Judgment on a Gray Beach

Judgment on a Gray Beach
presented by La MaMa in association with Teatro Dramma
written and directed by Elia Schneider


Judgment on a Gray Beach, written and directed by Elia Schneider, presented by La MaMa in association with Teatro Dramma, is a series of bizarre, sometimes haunting images. Without dialogue, its ten deadpan actors are uber-marionettes expressing an uncompromising desolation. The person and the spirit of Franz Kafka pervade the piece.

A disembodied voice at the opening of the show tells us we’re at “a closed road and a dead end.” We find ourselves on a desolate beach (there’s sand on the floor of the bare stage), but it may as well be a concentration camp.

Schneider works with icons – a Hitler character, a ballerina. All are drained of emotion. Making the stage picture surreal, all the costumes are black. The only color is on a couple of almost-Nazi armbands.

Everyone’s a prisoner here. There’s the almost-Hitler character has a number on the back of his shirt, and at one point he’s in an electric chair. A man leads a woman by a long rope until she turns and leads him. A character holds a knife to a man’s throat and then switches the angle of her arm so that she’s holding it to her own.

A character eats from a dog bowl. We see a beating in shadow and hear the victim’s groans. There’s offstage crying. There’s a vulgar image when a woman caresses the head of a doll she’s half-birthed. And, of course, there’s the predictable rape.

There’s an aural overlay throughout, sometimes pop music. We hear My Boy Lollipop as three women bounce around a big ball. The song is a striking juxtaposition with the on-stage life we’ve been seeing, but what are we to make of the ball game? Schneider creates the same effect when actors hold huge guns and we hear It’s a Wonderful World. Later, actresses sing Hit the Road Jack. The song Get Happy turns up. And actors even do the twist. Sometimes the music corresponds to a scene change, but sometimes it changes in the middle of an image. Referring so often to pop culture is effective once, but to repeat it robs the scenes of the timeless element they need.

And sometimes the offstage voice speaks words. We hear passages from Kafka’s diary, from The Judgment and from a letter by Kafka (probably to Max Brod) asking that his work be destroyed after his death.

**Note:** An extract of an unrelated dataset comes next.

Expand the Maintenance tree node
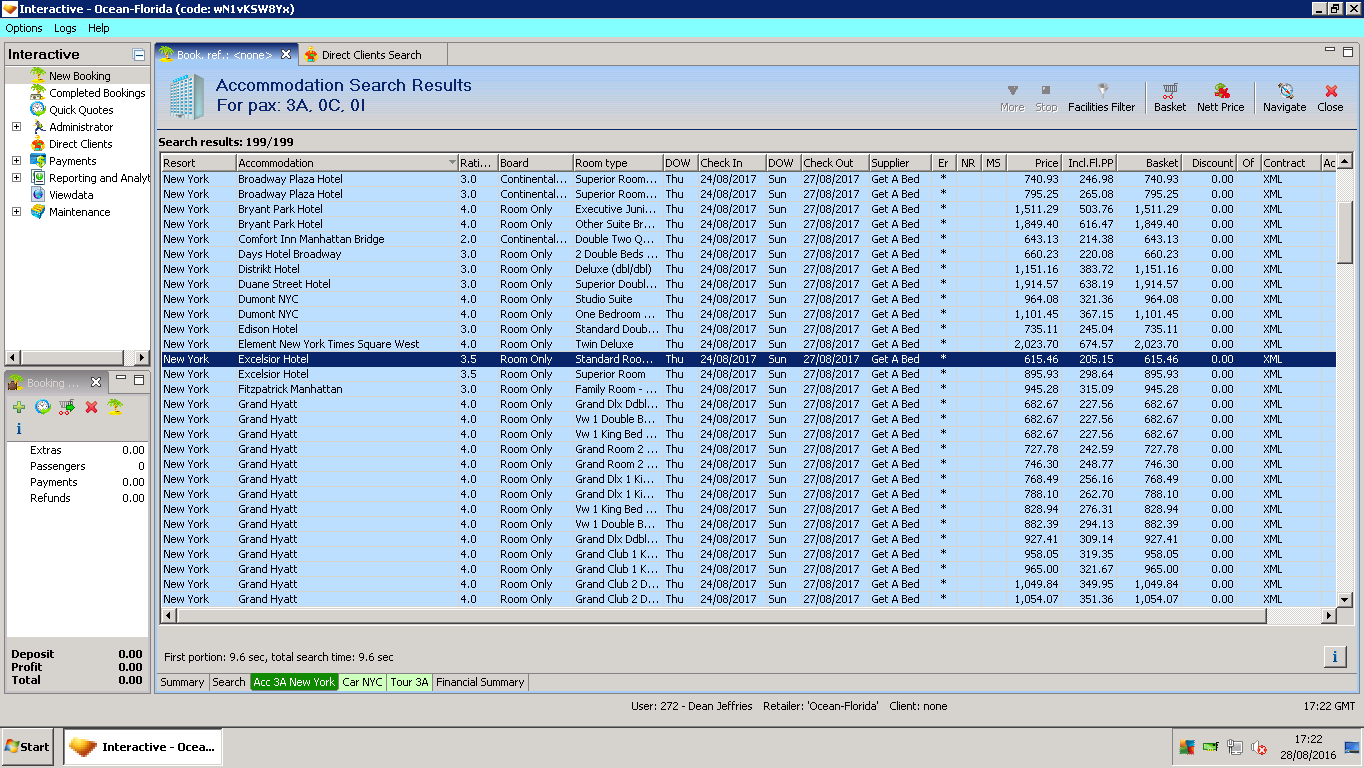This screenshot has width=1364, height=768. (16, 212)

Throughout it all, there’s an actor representing Kafka, wearing a bureaucratic suit. He observes with a look of muted horror and disbelief, the only suggestion of emotion on stage. At one point he tries to sneak away. We can accept this, but what are we to make of his doing the twist with the bizarre characters?

All in all, the play marries Kafka and his themes to the Holocaust (and Kafka really did anticipate the Holocaust). When the actresses sing, they sing with European accents. The set and situation have the horrific, bleak feel of the gulag.

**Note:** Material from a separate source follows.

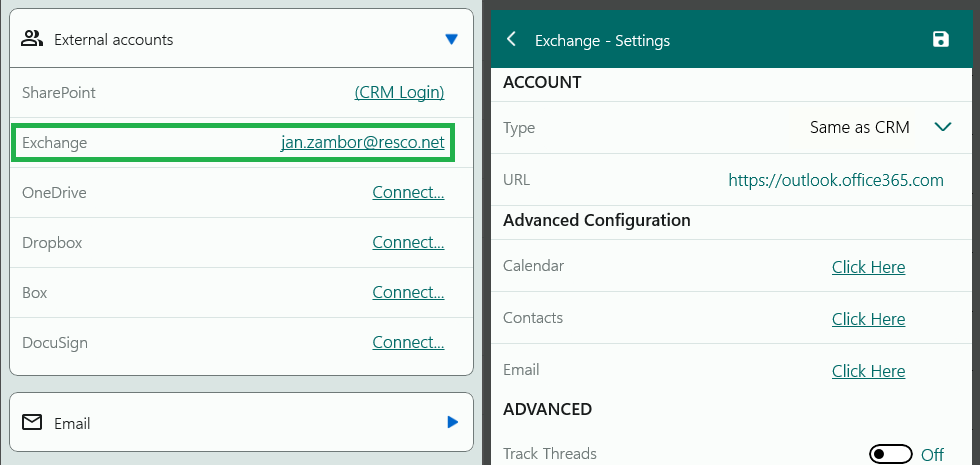This screenshot has height=465, width=980.
Task: Click Here link for Contacts configuration
Action: click(x=868, y=319)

At the end, the offstage voice announces “Your process is complete,” and Kafka is executed in an electric chair. But there’s one more scene: a character in a big black dress and a red armband, whom we’ve never seen before, sings Lili Marlene.

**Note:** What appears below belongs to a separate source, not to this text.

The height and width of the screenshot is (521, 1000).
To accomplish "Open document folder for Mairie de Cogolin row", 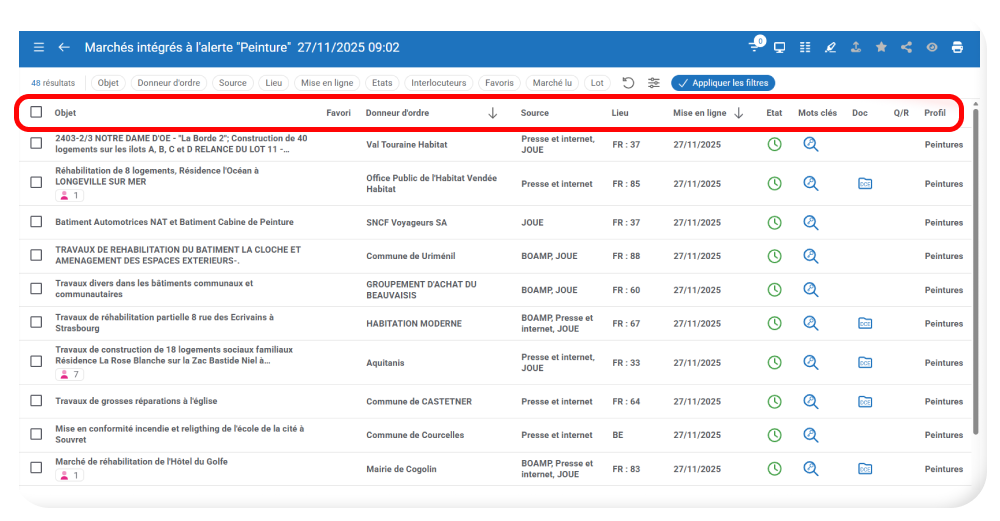I will click(x=865, y=469).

Only the playwright knows what this all means. Schneider is working with a strict iconography, but she hasn’t offered us an interpretive key. The whole thing is enormously self-absorbed. It’s monochromatic, and it becomes tiresome.

What keeps us attentive is the meticulous polish of the execution. Every moment is clearly what it should be, with never a false step. Whether they’re dancing or bouncing a ball, singing or sliding into electric chairs, groveling at a dog bowl or playing the accordion, its ten performers are utterly precise in every moment.